*WHAT YOU WILL DO*.
Echo the lines of the material from the one containing "You are a GUI" through the end of the material, inclusive, reproducing them exactly. Leave the pictures out of your answer.

*RECORDS TO PROCESS*.
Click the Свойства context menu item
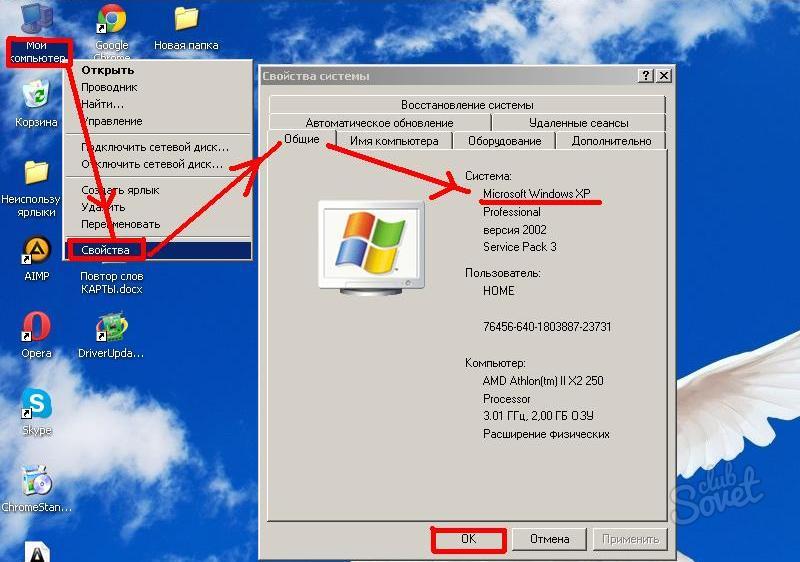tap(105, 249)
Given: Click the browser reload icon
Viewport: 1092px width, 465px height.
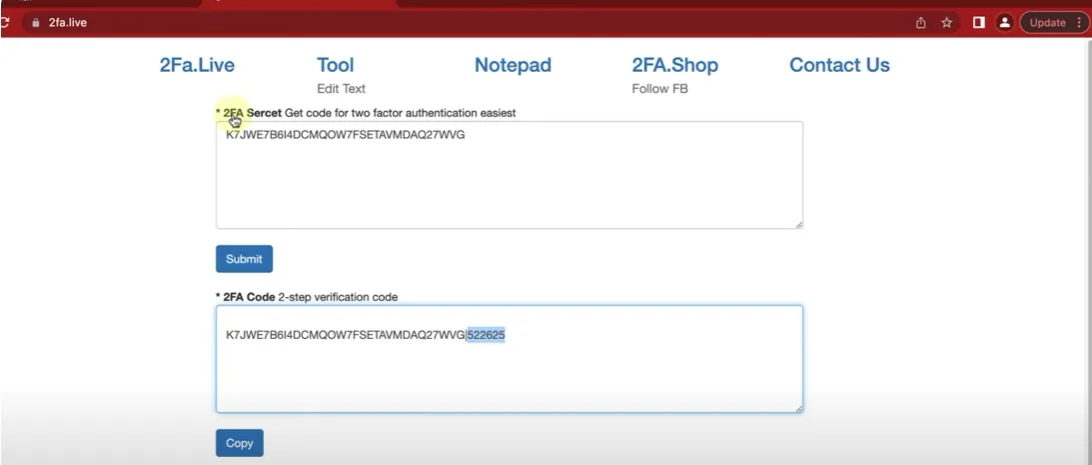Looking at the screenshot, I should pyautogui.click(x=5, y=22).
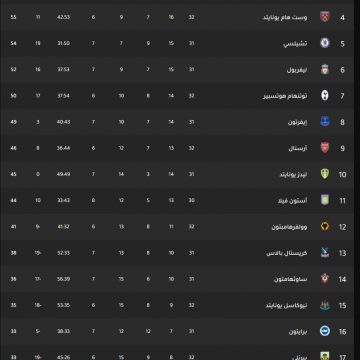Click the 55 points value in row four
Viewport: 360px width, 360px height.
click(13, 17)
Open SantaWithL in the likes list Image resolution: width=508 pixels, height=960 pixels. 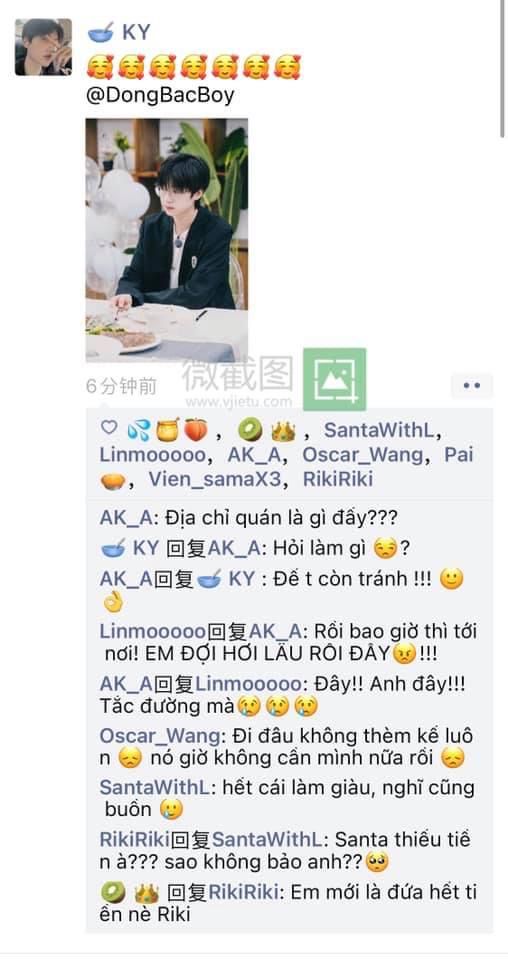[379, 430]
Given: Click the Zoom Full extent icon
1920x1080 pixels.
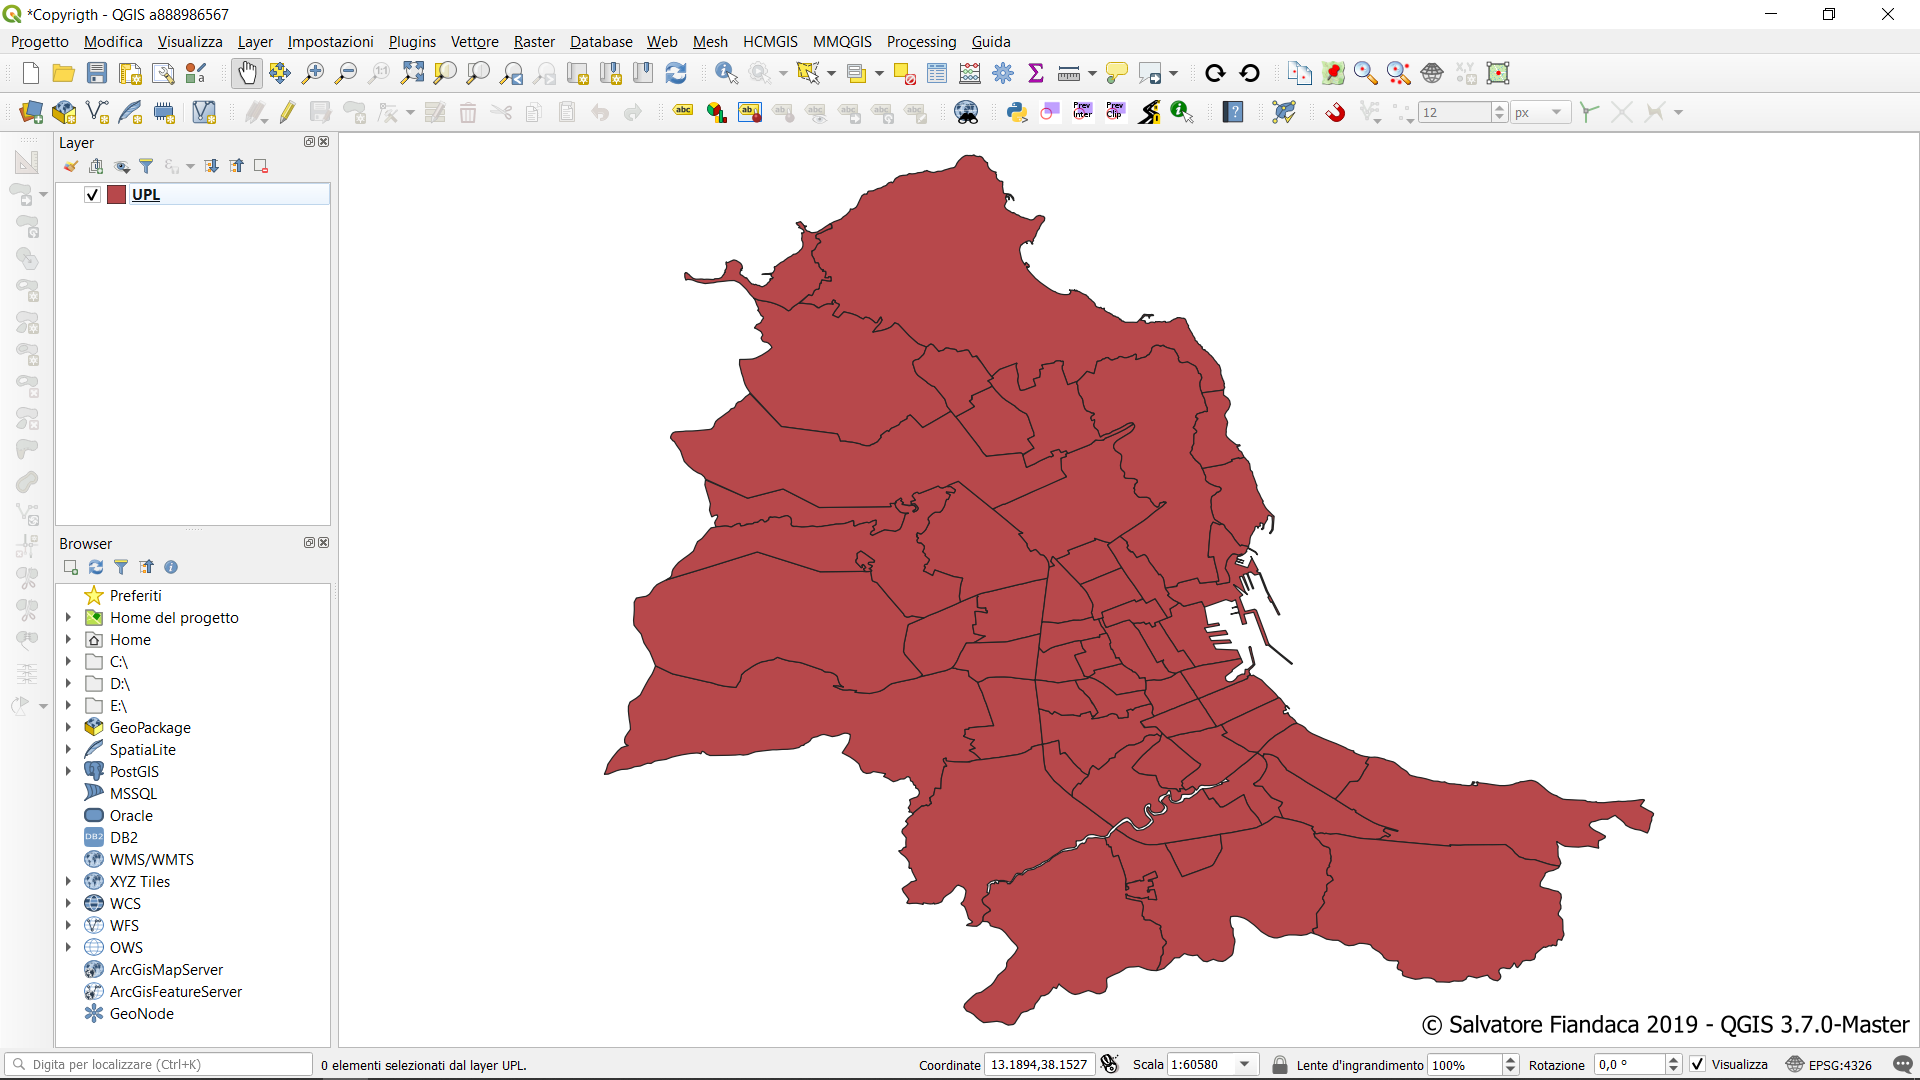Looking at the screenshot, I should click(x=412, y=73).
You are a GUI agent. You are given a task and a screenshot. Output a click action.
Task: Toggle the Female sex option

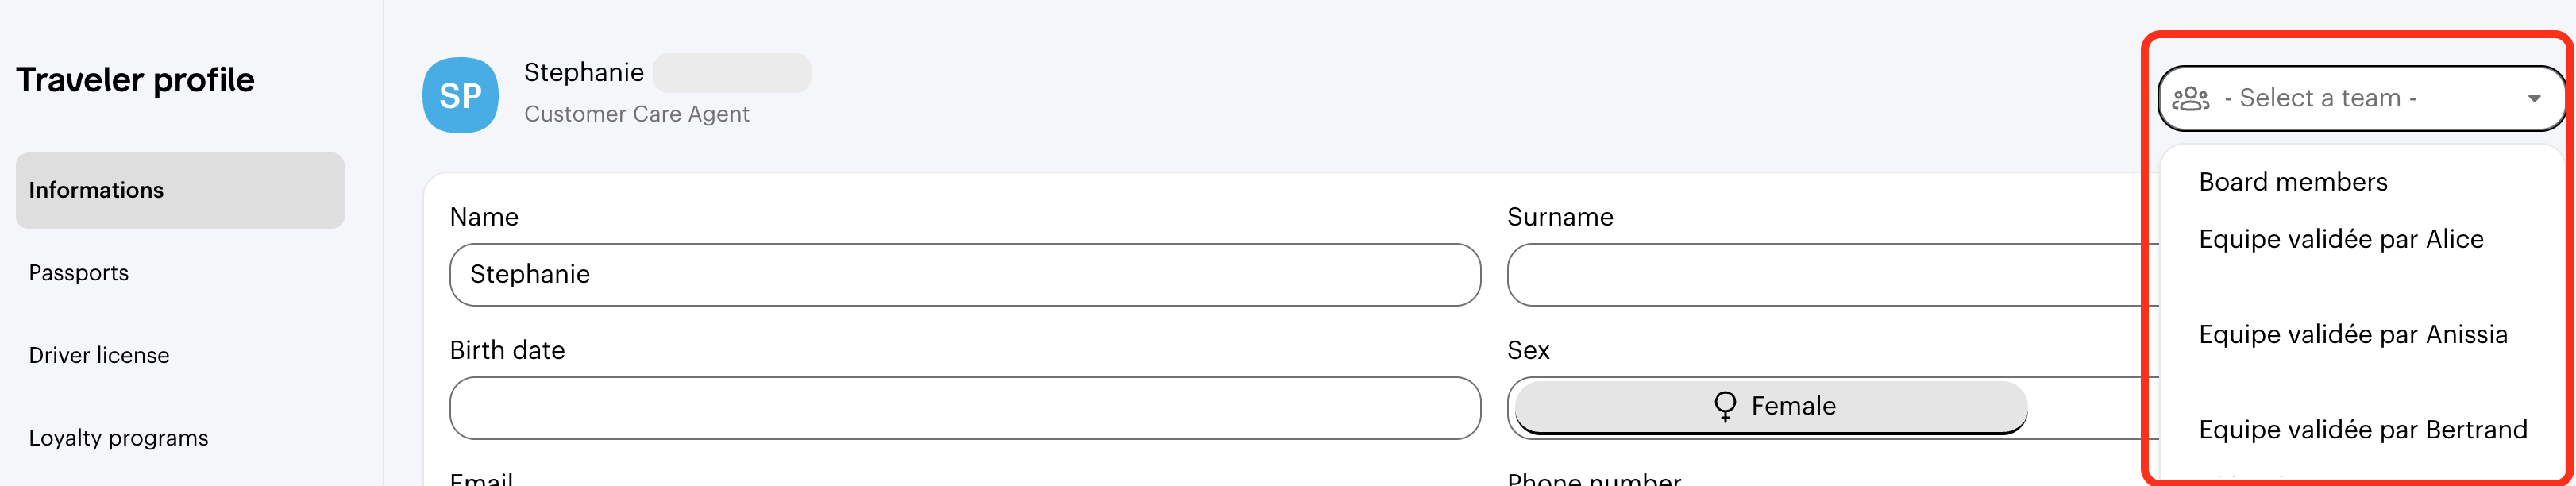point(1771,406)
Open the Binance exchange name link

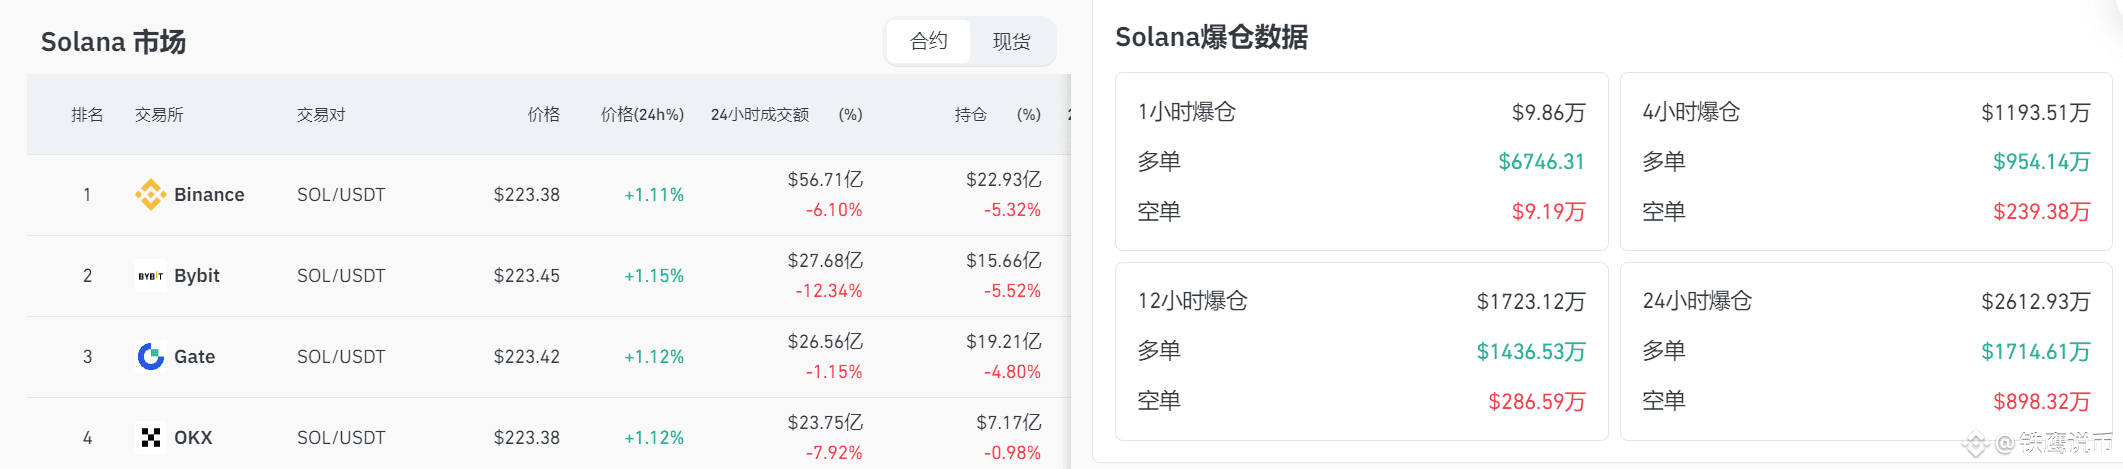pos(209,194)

*EXERCISE SOLUTION*.
You are a GUI agent. You are given a task and a screenshot. Output a click action.
Task: Toggle the Female sex option

point(1771,406)
Open the Binance exchange name link

pos(209,194)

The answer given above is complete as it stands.